The science of nutrition began with simple observations: lime juice was found to cure scurvy; milk, butter and egg yolk were found to encourage the growth of rats. It was also observed that children on high carbohydrate diets did not grow well - protein was important.

Big improvements in agriculture in Western countries have made meat, milk and eggs plentiful. The majority of British children now grow well and the average height of the nation is greater than it has ever been. Unemployment in the Thirties interrupted the trend but consumption of meat, dairy products and fat has steadily increased this century. It was not until heart-disease deaths rocketed in the Sixties and Seventies that deeper questions began to be asked.

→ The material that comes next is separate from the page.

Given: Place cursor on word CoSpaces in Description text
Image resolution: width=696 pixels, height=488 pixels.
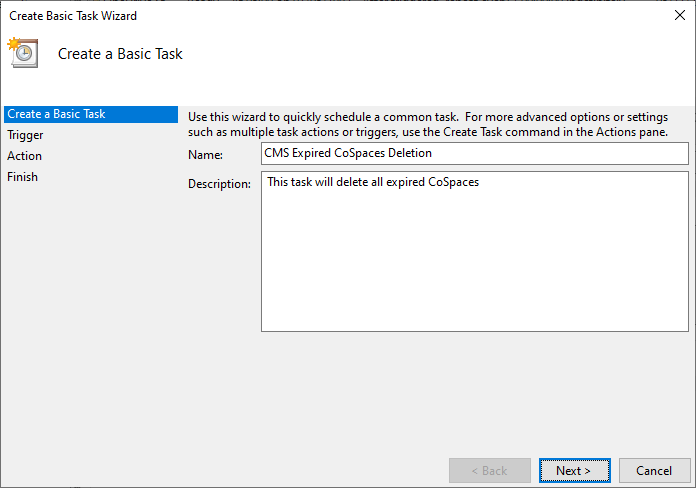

Doctors pointed out that American and British men were six times as likely to die of heart disease as Japanese men. Everything pointed to diet and the three to four times greater consumption of fat by those in the West. Meat, eggs and milk are high in fats - the nutritionists' favourite products came under attack. At first many nutritionists refused to consider the medical findings - and they were backed up by the vested interests of farmers and the food industry.

Study of heart-disease deaths in Britain during the war, when meat, eggs and butter were rationed, showed a clear decline. Evidence mounted up, but it was not until 1984 that a government report fully acknowledged the newly discovered relationship between heart disease and diet. The report recommended a decrease in the amount of saturated fat such as butter and animal fat in the diet and an increase in the intake of polyunsaturated fats that come from seed oils such as soya and sunflower.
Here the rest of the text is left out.